* **Document passage**:
::::::
A rewrite was a bad idea to begin with. They shot themselves twice in the same
leg. GG guys.

------
kondro
As a newbie, you are as likely to write shit asp.net code as you are any other
code.

------
groby_b
Whatever you chose - is it really a good plan to write an article that amounts
to "my startup was written by somebody who's new to coding in general. And the
whole point is to flip it" ?

(Yes, I believe "exit strategy" is a fancy word for "built to flip".)

------
mkramlich
The absolute number one bottleneck in software-based startups right now is the
availability, interest and affordability of good software engineers. The
number and quality of engineers you're going to be able to attract will be
heavily influenced by your tech choices upfront. There are some engineers who
are so desperate they'll say yes to anything. There are others who have lots
of choices and get to pick which to say yes too. In general, you'd rather have
the second kind. So yes, tech does matter. The exact shade of the color blue
you use in some image somewhere? Probably not matter too much. Your tech mix?
::::::
* **Record extracts**:
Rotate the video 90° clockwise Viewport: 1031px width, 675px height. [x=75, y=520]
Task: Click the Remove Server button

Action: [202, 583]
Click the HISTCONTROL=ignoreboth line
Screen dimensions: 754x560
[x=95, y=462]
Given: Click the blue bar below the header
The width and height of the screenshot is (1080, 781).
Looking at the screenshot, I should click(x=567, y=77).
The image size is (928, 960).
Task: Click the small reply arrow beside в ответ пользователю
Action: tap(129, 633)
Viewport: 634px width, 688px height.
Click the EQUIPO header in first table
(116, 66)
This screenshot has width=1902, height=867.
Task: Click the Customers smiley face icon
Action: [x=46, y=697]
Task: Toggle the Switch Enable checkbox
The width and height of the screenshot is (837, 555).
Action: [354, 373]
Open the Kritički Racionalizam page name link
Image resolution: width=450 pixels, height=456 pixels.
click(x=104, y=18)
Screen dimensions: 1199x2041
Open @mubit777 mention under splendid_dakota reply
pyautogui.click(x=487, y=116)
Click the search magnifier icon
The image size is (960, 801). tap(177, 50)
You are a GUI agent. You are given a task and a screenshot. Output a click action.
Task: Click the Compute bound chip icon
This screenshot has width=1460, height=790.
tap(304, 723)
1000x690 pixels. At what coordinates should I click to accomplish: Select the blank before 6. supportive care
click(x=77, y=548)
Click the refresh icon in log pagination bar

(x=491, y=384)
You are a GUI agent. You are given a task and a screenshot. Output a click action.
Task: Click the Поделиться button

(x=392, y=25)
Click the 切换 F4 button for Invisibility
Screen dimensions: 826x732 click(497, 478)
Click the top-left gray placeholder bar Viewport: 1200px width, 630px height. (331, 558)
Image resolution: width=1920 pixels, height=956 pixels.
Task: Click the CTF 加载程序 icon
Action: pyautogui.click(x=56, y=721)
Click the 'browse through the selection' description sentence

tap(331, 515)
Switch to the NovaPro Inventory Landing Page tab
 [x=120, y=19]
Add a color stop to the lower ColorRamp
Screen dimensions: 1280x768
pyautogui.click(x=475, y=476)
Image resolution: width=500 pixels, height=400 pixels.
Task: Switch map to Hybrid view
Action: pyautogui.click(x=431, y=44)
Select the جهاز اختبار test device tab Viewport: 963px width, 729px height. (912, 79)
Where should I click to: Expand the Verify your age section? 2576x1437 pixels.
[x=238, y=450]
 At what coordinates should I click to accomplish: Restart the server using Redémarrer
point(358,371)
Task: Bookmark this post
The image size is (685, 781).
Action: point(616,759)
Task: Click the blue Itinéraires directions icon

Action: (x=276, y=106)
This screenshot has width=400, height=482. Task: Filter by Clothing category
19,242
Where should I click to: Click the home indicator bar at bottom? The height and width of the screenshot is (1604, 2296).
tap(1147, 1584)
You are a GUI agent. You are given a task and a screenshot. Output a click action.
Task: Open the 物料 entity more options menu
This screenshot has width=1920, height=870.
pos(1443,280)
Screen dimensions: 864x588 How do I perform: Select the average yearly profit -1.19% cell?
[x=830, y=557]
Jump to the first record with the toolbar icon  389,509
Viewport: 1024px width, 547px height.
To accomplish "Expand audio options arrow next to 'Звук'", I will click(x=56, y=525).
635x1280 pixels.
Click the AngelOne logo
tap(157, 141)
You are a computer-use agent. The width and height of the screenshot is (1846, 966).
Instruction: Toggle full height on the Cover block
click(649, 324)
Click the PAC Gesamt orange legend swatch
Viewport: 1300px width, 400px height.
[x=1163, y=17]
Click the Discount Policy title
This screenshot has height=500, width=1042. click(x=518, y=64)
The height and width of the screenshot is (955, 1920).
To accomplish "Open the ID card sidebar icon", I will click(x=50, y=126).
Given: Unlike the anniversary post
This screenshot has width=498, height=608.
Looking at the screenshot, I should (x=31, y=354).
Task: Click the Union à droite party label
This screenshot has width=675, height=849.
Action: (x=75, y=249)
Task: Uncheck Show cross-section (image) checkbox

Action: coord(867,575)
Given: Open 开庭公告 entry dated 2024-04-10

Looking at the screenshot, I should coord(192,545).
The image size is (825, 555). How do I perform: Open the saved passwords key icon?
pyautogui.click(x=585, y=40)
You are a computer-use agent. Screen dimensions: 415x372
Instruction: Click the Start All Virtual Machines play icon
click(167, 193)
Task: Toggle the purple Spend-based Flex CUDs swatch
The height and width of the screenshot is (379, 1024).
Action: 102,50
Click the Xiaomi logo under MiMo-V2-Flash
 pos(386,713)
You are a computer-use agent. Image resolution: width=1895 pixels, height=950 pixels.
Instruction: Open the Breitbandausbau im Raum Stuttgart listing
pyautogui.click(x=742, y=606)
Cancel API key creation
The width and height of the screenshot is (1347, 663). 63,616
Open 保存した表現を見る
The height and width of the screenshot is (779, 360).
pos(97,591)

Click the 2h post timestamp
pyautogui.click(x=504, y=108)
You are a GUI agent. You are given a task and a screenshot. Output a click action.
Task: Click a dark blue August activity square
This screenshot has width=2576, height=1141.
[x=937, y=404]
::::::
* **Short problem**: Write out the passage of the startup forum thread above, word for word, from "(Yes, I believe" to "Your tech mix?".

* **Answer**:
(Yes, I believe "exit strategy" is a fancy word for "built to flip".)

------
mkramlich
The absolute number one bottleneck in software-based startups right now is the
availability, interest and affordability of good software engineers. The
number and quality of engineers you're going to be able to attract will be
heavily influenced by your tech choices upfront. There are some engineers who
are so desperate they'll say yes to anything. There are others who have lots
of choices and get to pick which to say yes too. In general, you'd rather have
the second kind. So yes, tech does matter. The exact shade of the color blue
you use in some image somewhere? Probably not matter too much. Your tech mix?